Hands of Stone seemingly has a lot it wants to say. Jakubowicz places a lot of emphasis on where Durán comes from and his pride in his country and the people he represents, but never is it clear exactly what point the writer/director is trying to make. What he does make clear is that Leonard, the symbol of America and its padded indulgences, doesn't deserve the title as much as the man who came from nothing does. Whether this is true or not it is funny how American history forgets someone such as Durán in that Sugar Ray Leonard is a staple of the sport of boxing from the perspective of a millennial whereas I hadn't heard of Durán prior to seeing this film. Granted I'm not a huge sports buff and admittedly know very little about boxing in particular, but I couldn't help but wonder how integral Durán might be in a Leonard biopic were one to be made given the fights with that very American boxer and their eventual friendship are highlights here. What we come to have with Jakubowicz's Hands of Stone though is a boxing movie that makes clear why sometimes certain sports stories don't make great sports movies. Boxing is like the Marvel Cinematic Universe in that the winners are never winners for very long and it's never really over. Something or someone new will come along eventually and this biopic simply isn't sure how to manage that reality.
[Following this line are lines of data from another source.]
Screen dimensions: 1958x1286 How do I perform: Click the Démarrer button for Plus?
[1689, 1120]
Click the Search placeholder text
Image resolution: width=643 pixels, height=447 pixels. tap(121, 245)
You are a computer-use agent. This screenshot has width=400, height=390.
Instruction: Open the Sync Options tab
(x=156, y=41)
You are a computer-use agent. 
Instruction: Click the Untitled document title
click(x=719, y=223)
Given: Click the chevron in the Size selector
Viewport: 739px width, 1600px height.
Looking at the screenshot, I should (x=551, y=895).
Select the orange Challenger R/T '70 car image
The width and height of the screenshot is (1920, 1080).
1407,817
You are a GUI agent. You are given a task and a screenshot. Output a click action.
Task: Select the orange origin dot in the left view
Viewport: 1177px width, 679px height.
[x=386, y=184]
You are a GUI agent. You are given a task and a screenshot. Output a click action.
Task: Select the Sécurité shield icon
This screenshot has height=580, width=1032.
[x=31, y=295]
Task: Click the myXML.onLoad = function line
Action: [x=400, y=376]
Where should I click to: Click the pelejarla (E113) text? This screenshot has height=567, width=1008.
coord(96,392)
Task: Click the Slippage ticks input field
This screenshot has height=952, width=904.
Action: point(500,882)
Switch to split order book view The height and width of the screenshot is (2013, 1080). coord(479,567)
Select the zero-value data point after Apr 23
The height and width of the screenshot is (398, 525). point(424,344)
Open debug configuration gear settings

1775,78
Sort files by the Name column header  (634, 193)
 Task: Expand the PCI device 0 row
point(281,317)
The film has what could have been a weighty and substantial conclusion if not necessarily a wholly fitting one, but instead it feels the need to adhere to that familiar formula and thus must go on to give us the redemption story as packed into a twenty-five rushed minutes. I wouldn't have minded the film being longer even, were it to dive deeper into these aspects of Durán's life that might help us understand why and how he became the man he was when he faced Leonard the first time and that would become even more telling given the circumstances surrounding their re-match, but by operating in those broad strokes there is plenty of action without so much significance.